I saw the gush of fluids then and moved around quickly to take the child from her and keep it from strangling. The head had crowned and with each push more of the face emerged, though there was no wiping away or staunching of blood, so much blood it was, as though the child must swim through it as both test and augury, for she had torn, as I had seen sheep tear when the lamb was large or ill-positioned, and I knew later, when the bleeding wouldn’t stop, that something had ruptured inside.
But in that moment of birthing, I grabbed the head, fully free, and as she pushed, I worked out the shoulder caught in her tiny girl-like pelvis, and it was a boy, stiff and blue, but he bent slowly and then kicked and wakened, determined but exhausted as he gulped his first breath of air and bellowed weakly there in the cup of my arms. I tied off the umbilicus with a strip of cloth and cut it with a pair of sewing shears and then wrapped him in a sheet and placed him in his mother’s arms.
She lay back on the bed.
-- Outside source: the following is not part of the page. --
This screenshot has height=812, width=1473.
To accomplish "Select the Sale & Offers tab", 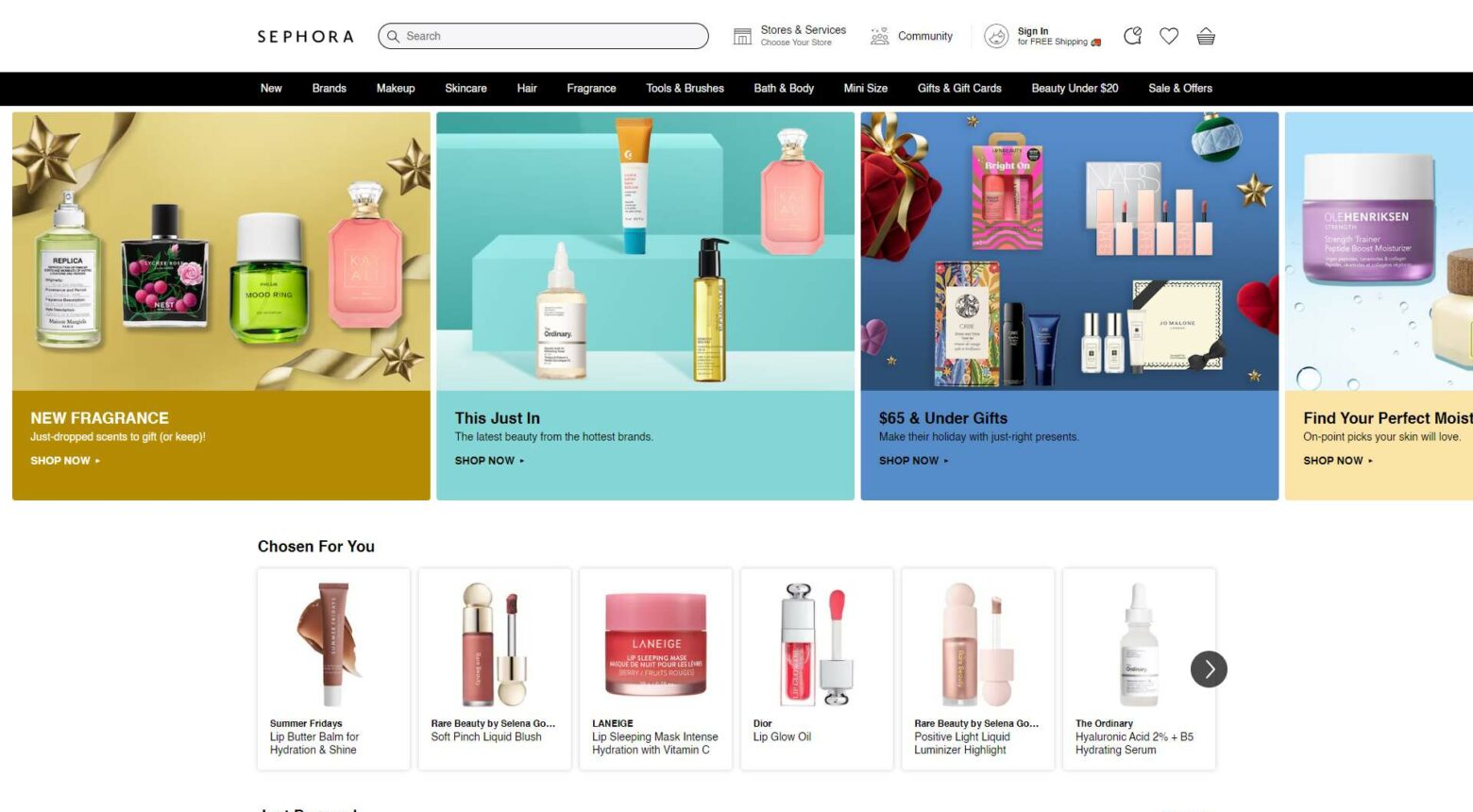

She was white and breathing shallowly, but she pulled her son to her and spoke to him softly in Romany, secrets I knew nothing of and would never hear whispered again. His bellows became mews as he searched her out in his hunger and then latched and sucked, and the two rested there.
When I returned with more rags and sawdust, she was coming in and out of sleep and looking ghostly from blood loss, but the boy clung to her and what life there was in the first and last precious drops of foremilk she fed him, until she was dead. I lifted him from her and he wailed out of longing, as I did, too, out of a grief I’d never known, so that the two of us were like a chorus of orphans lost and broken in the world. And as we sobbed, I bundled the child and made a sling on my chest out of webbing I had cut from the dead soldiers’ backpacks a long two months ago, and I felt her in that house, helping me and hurrying me, as though the valley wind itself whispered, Cross the Sajó! I had no idea how far, or how long, I or the child would be able to endure. We were both empty of what it was we desired. I went to her on the bed, pulled the quilt up to her chin, whispered, “Milujem t’a,” and kissed her cheek, which was cold and pale.